Algumas pessoas não desistem de serem chamadas de “velhas e velhos”; outras preferem “idosa e idoso”; outras ainda exigem que se aplique a divisão ordinal numerada das idades aos seres humanos, ou seja, primeira, segunda, terceira.
Talvez isso seja reflexo de antigos modelos sociais, agora cindidos. Até o começo do século XIX, havia um tratamento igual, sem separação de funções, para os membros de uma mesma família. Hoje, qualquer situação de ordenação social, mesmo familiar, se vê submetida a regras específicas.
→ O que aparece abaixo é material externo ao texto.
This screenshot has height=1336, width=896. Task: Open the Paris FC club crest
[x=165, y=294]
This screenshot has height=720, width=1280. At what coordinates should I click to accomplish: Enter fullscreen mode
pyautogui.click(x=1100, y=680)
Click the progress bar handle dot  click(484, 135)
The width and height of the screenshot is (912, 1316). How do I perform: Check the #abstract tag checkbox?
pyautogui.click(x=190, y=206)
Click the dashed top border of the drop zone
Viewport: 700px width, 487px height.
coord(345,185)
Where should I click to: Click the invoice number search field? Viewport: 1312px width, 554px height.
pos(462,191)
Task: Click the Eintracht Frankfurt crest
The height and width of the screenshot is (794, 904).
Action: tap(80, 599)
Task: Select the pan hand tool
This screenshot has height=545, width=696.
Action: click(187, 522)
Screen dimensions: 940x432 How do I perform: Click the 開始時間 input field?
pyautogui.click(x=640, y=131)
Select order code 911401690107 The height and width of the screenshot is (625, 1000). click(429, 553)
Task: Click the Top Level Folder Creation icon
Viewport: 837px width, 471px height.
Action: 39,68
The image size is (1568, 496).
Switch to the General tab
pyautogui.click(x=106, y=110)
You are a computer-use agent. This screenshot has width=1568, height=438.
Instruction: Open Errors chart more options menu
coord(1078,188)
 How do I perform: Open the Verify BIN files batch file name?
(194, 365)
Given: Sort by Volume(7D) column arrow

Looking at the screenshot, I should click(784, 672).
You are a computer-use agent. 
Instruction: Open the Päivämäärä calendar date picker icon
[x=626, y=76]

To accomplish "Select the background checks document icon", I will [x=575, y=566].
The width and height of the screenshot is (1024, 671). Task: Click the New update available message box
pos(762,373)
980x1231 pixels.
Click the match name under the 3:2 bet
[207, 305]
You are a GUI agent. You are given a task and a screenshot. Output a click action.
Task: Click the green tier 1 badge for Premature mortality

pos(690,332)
É a herança da tal “nova ordem mundial”, pós-Guerra Fria, caracterizada pela globalização e, sobretudo, pela consolidação do capitalismo.
Na canção “Fora da ordem”, Caetano Veloso apresenta diversas “harmonias bonitas” como contraponto para resistir às imposições dos “podres poderes” que tomaram conta do mundo no século XX e se arrastam pelo século XXI. Mas tanta predisposição de igualdade harmoniosa esbarra em alguns obstáculos. Por exemplo: como enfrentar as divisões identitárias que, por vezes, provocam distúrbios e contendas quando envolvem questões delicadas de gênero, cor, ambiente etc.?
No uso da linguagem, tais divisões sociais promovem verdadeira operação cosmética. Algumas palavras são canceladas. Outras, postas em escanteio. Ainda outras sofrem alteração semântica de rota, aí incluídas as que denominam a divisão do curso da vida. “Velha e velho” passaram a ter conotações de incapacidade física e mental. Já “idosa e idoso” dão ideia de alguém que ainda tem inserção na cadeia produtiva, e parecem camuflar as relações de fraqueza e de perdas. E tem o álacre advento de “terceira idade”, sempre colado à imagem de gente ativa e saudável, aliado aos avanços dos procedimentos estéticos, dos cuidados com o corpo e da medicina geriátrica.
“Terceira idade” cai como uma luva naquelas pessoas capazes de usufruir da “arte do bem viver”, como dizem os folhetos turísticos. E dá a entender que existe uma época em que a velhice goza de benesses (desde que haja um elevado status econômico e social). Na verdade, o termo é uma versão elegantemente traduzida daquelas denominações usadas por políticas públicas francesas. E chegou até nós, que adoramos adotar os modismos.